Текст для анализа:
21 июля доктора уехали из Ясной Поляны, а 22 июля Л. Н. Толстой подписал на пне, в лесу около деревни Грумонт (Угрюмая), тайное завещание, которым все права литературной собственности на свои сочинения предоставлял формально младшей дочери Александре Львовне. В особой же, составленной Чертковым и утвержденной им «сопроводительной бумаге» к завещанию, подтвердил, что делает В. Г. Черткова фактическим распорядителем всего своего литературного наследия. Гольденвейзер и Сергеенко, а также молодой «толстовец» Анатолий Радынский (из дома Чертковых), который совершенно не знал, что он подписывает, подписали завещание в качестве свидетелей. После смерти Л. Н. Толстого Тульский окружной суд утвердил это завещание. Это-то и было то, чего добивался и чего больше всего желал Чертков. Это-то и было то самое «ужасное», самое «страшное и непоправимое», чего так боялась Софья Андреевна и близкое наступление чего она как бы инстинктивно предчувствовала. Это-то и было смыслом борьбы между Софьей Андреевной и Чертковым[45].
Драма продолжалась. Да как же ей было и не продолжаться, когда тот единственный финал, которым она могла и неминуемо должна была закончиться, еще не наступил?!

Строки набора данных:

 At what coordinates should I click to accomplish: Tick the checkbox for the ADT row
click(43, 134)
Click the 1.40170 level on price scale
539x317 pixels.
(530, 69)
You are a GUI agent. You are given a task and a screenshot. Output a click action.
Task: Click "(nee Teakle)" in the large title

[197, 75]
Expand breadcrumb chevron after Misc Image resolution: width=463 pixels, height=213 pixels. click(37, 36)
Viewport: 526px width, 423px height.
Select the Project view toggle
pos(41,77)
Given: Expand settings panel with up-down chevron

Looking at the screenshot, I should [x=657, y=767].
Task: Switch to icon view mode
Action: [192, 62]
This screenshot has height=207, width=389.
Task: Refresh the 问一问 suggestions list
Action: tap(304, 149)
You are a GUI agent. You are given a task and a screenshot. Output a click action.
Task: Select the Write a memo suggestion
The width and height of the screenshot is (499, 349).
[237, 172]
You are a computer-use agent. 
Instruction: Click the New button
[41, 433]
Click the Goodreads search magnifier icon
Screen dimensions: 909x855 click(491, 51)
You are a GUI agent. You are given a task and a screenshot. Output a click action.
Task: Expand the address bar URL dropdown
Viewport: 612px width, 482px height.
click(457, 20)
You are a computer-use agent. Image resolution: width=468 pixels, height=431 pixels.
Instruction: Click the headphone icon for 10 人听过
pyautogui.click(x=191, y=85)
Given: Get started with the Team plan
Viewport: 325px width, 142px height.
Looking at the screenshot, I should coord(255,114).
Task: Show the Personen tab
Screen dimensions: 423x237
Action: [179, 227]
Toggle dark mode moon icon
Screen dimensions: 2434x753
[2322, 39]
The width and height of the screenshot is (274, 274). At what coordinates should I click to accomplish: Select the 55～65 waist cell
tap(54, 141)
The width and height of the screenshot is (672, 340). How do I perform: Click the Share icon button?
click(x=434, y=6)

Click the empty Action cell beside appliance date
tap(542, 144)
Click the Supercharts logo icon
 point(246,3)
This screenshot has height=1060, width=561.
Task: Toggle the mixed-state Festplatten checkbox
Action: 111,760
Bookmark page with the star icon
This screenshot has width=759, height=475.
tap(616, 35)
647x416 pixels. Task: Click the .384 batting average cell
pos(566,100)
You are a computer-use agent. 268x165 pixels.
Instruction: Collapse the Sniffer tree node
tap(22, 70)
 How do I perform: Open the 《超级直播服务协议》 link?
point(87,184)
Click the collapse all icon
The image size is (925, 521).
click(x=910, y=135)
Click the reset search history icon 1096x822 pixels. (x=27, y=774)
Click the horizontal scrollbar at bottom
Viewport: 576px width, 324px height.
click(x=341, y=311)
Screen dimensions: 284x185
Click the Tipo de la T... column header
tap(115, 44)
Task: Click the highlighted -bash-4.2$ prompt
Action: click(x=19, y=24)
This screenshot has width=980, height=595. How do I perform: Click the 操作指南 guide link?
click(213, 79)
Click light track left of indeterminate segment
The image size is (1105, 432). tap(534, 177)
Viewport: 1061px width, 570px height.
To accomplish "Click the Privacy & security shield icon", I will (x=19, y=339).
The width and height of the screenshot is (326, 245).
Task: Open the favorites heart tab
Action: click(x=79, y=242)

Что нужно сделать:
A. Процитируйте фрагмент текста о завещании Толстого от «Драма продолжалась. Да» до «еще не наступил?!».
B. Какой суд, согласно тексту о завещании Толстого, утвердил это завещание после смерти Л. Н. Толстого?
Строки взяты из другого источника.

Решения по заданиям:
A.
Драма продолжалась. Да как же ей было и не продолжаться, когда тот единственный финал, которым она могла и неминуемо должна была закончиться, еще не наступил?!

B. Тульский окружной суд.